Records for this task:
****

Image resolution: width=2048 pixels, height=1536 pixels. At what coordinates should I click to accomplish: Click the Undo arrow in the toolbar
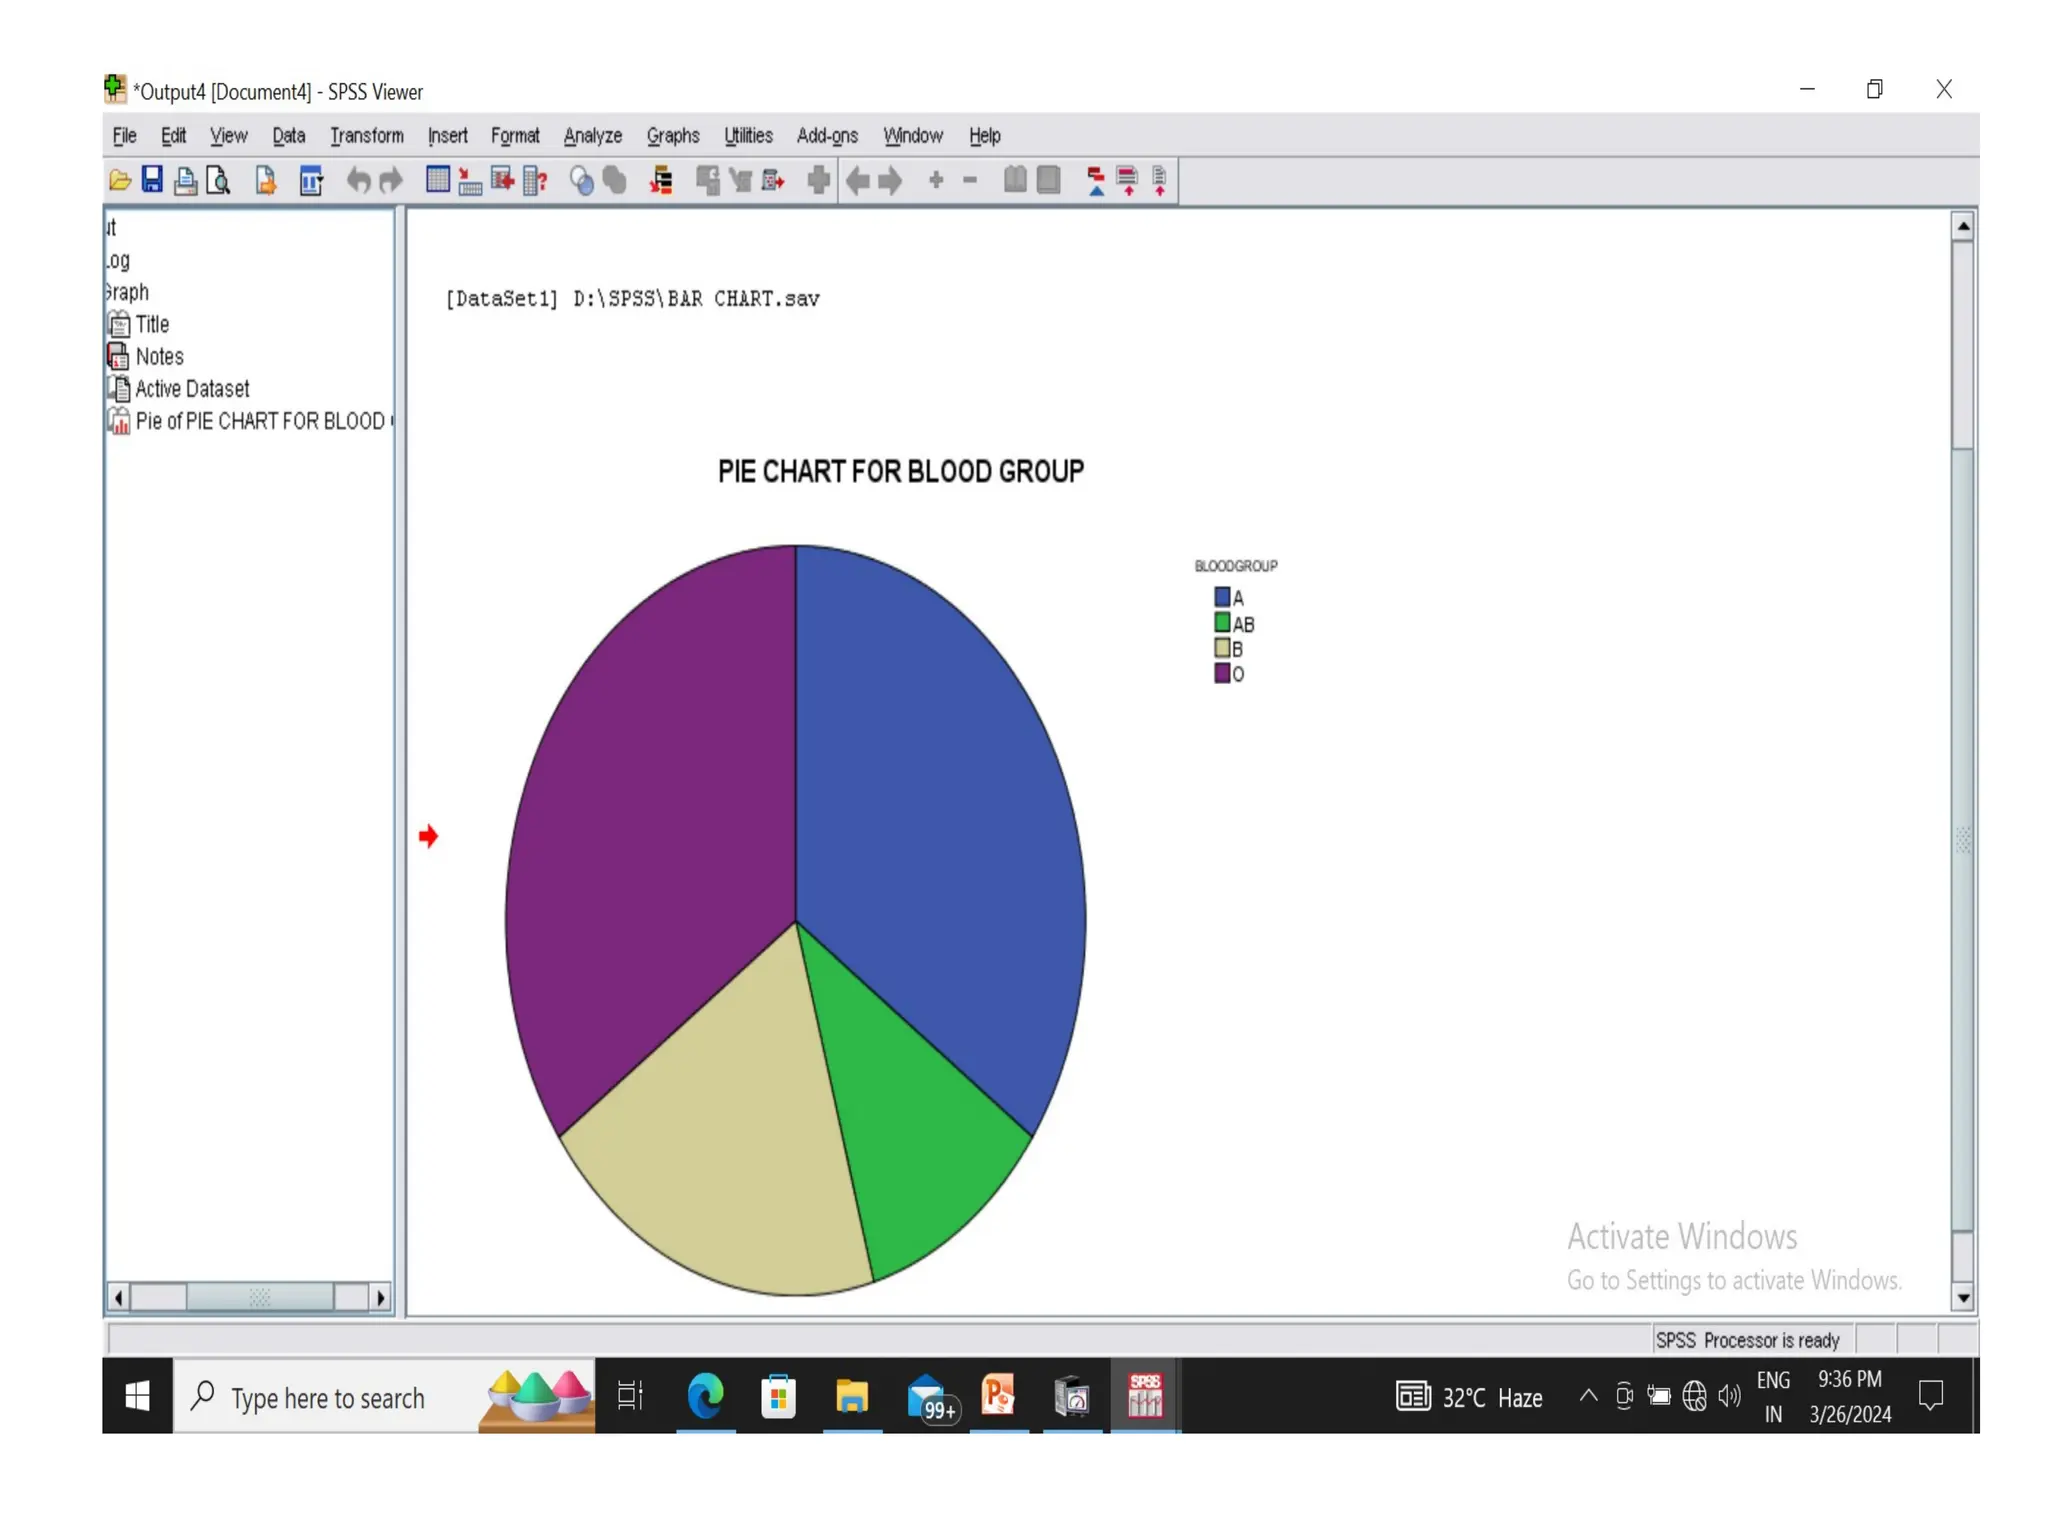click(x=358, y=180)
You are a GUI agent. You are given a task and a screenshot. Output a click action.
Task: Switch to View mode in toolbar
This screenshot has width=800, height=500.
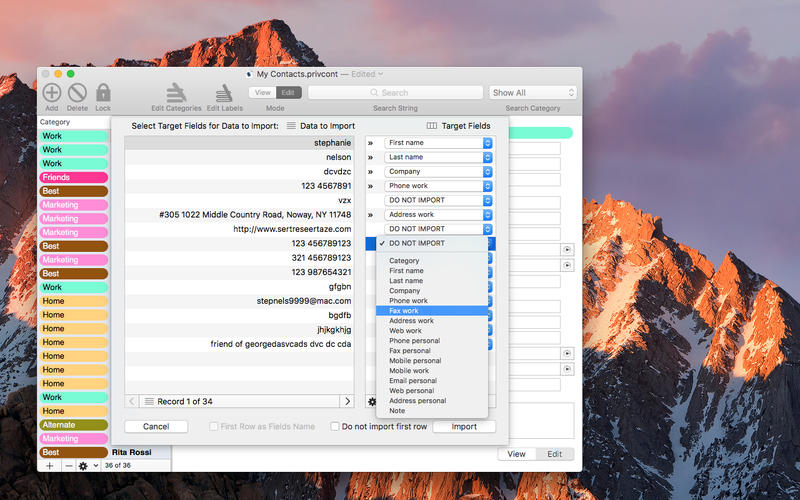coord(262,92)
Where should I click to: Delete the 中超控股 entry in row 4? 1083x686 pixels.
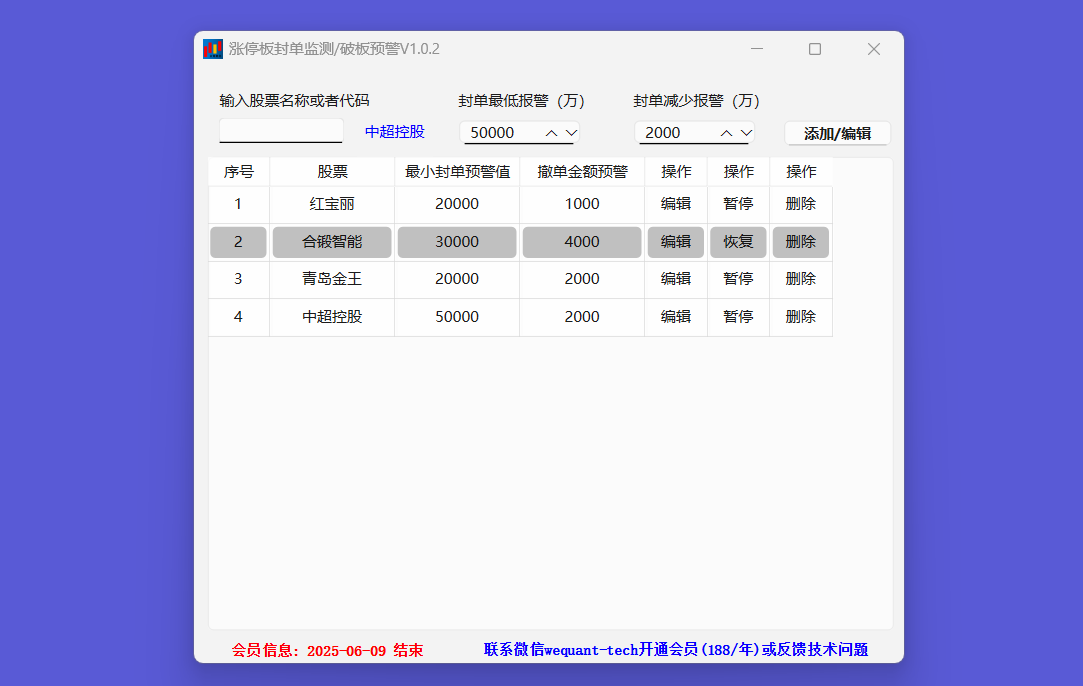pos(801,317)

****

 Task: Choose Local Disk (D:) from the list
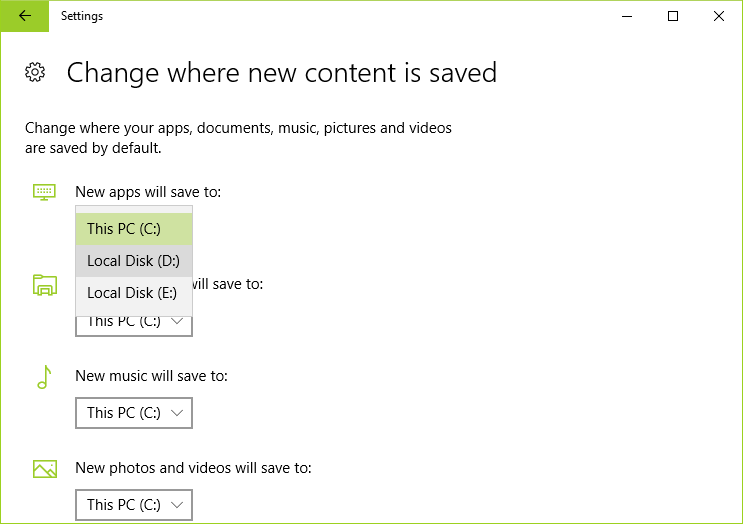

****

Written instruction: Print, character for character, the part of the records that opens with the line containing "Image resolution: width=2048" and closes with the line containing "pos(801,317)". Both of those lines are included, and the pictures are to be omitted.

Complete response:
Image resolution: width=2048 pixels, height=1536 pixels. At what coordinates should I click to accomplish: Click the Undo arrow in the toolbar
click(x=358, y=180)
You are a GUI agent. You are given a task and a screenshot. Output a click action.
Task: Switch to View mode in toolbar
This screenshot has width=800, height=500.
coord(262,92)
Where should I click to: Delete the 中超控股 entry in row 4? 1083x686 pixels.
pos(801,317)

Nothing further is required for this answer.